- **Goal of the exercise**: For the listing below, print exactly the lines from the line with "(510) 836-2449 (122, 2421)" to the line with "(800) 632-7264 (123, 2396)", both included, and nothing beyond them.

- **Materials provided**:
########
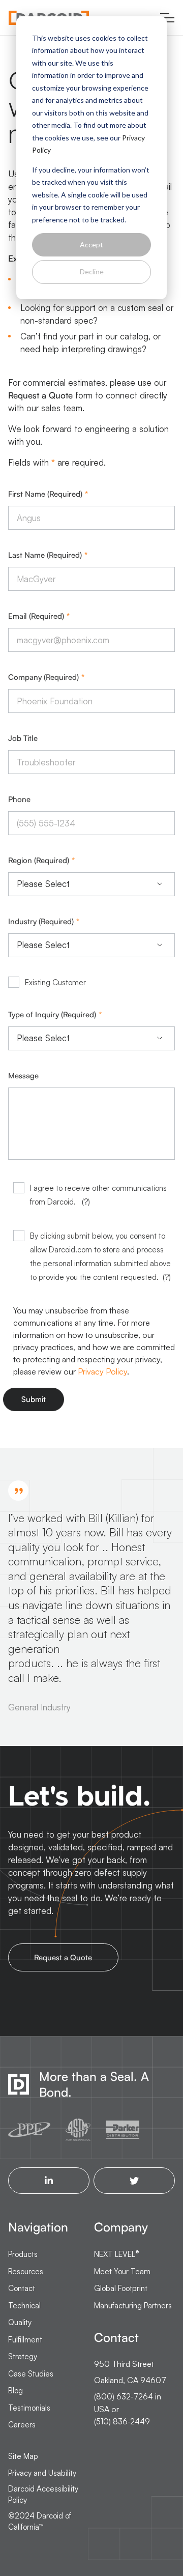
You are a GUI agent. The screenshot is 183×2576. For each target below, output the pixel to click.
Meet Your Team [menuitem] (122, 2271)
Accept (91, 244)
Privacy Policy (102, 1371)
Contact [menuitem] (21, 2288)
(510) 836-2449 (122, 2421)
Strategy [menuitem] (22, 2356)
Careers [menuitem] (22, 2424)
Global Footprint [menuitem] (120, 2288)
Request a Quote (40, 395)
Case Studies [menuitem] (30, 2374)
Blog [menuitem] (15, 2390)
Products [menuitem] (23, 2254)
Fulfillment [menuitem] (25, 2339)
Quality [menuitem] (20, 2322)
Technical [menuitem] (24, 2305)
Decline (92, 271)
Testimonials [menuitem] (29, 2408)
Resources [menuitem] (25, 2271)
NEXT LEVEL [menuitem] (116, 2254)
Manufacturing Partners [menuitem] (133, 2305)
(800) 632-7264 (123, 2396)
########
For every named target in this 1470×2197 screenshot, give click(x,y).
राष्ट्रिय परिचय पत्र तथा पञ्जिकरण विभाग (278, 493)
########
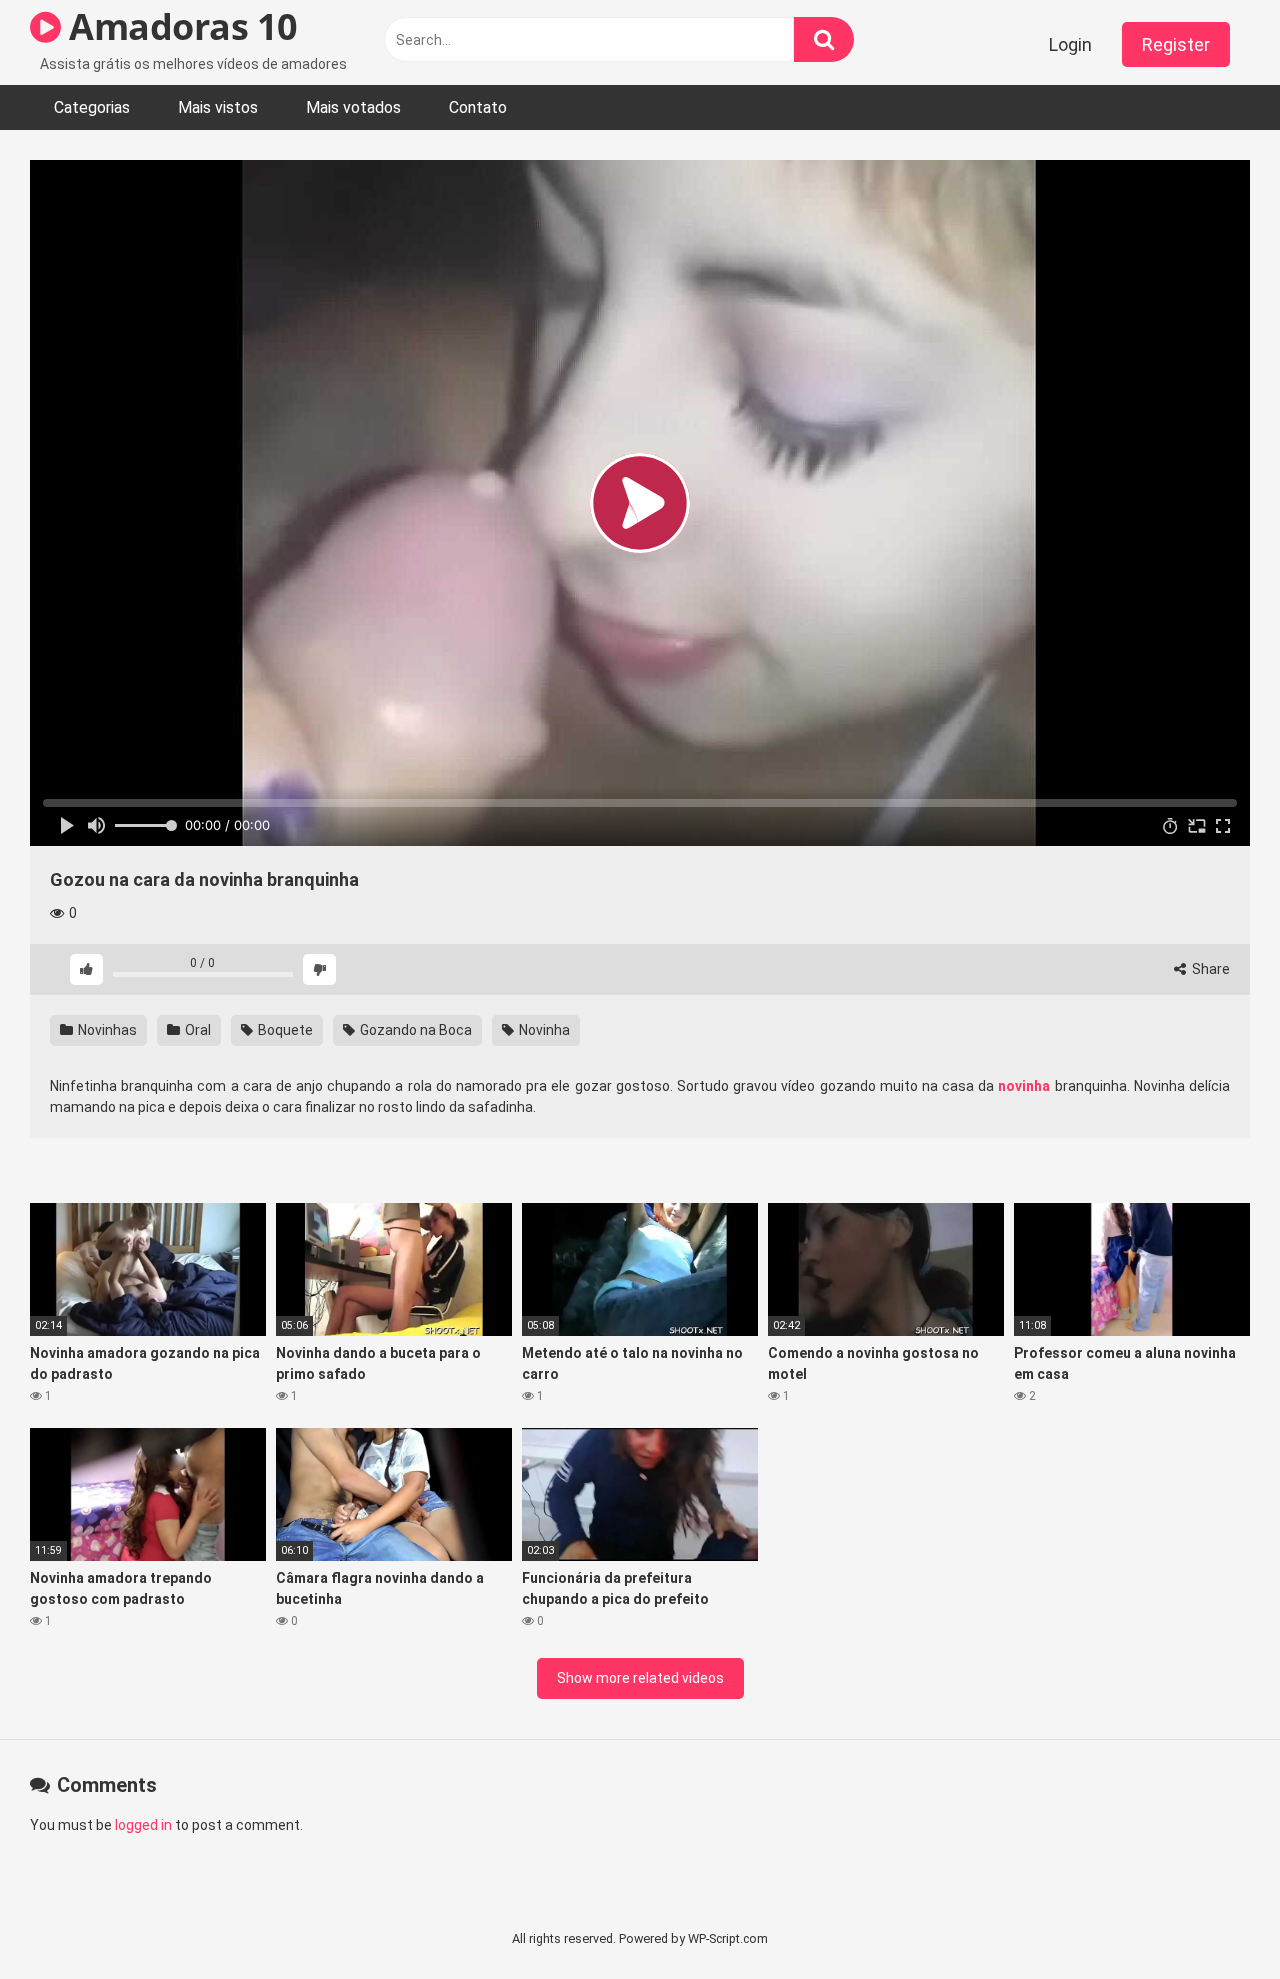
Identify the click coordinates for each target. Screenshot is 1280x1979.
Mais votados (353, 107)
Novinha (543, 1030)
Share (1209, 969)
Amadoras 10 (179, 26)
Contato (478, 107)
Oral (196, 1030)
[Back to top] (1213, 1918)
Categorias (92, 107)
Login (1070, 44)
########
- **Response below**:
(510) 836-2449 (122, 2421)
Strategy [menuitem] (22, 2356)
Careers [menuitem] (22, 2424)
Global Footprint [menuitem] (120, 2288)
Request a Quote (40, 395)
Case Studies [menuitem] (30, 2374)
Blog [menuitem] (15, 2390)
Products [menuitem] (23, 2254)
Fulfillment [menuitem] (25, 2339)
Quality [menuitem] (20, 2322)
Technical [menuitem] (24, 2305)
Decline (92, 271)
Testimonials [menuitem] (29, 2408)
Resources [menuitem] (25, 2271)
NEXT LEVEL [menuitem] (116, 2254)
Manufacturing Partners [menuitem] (133, 2305)
(800) 632-7264 (123, 2396)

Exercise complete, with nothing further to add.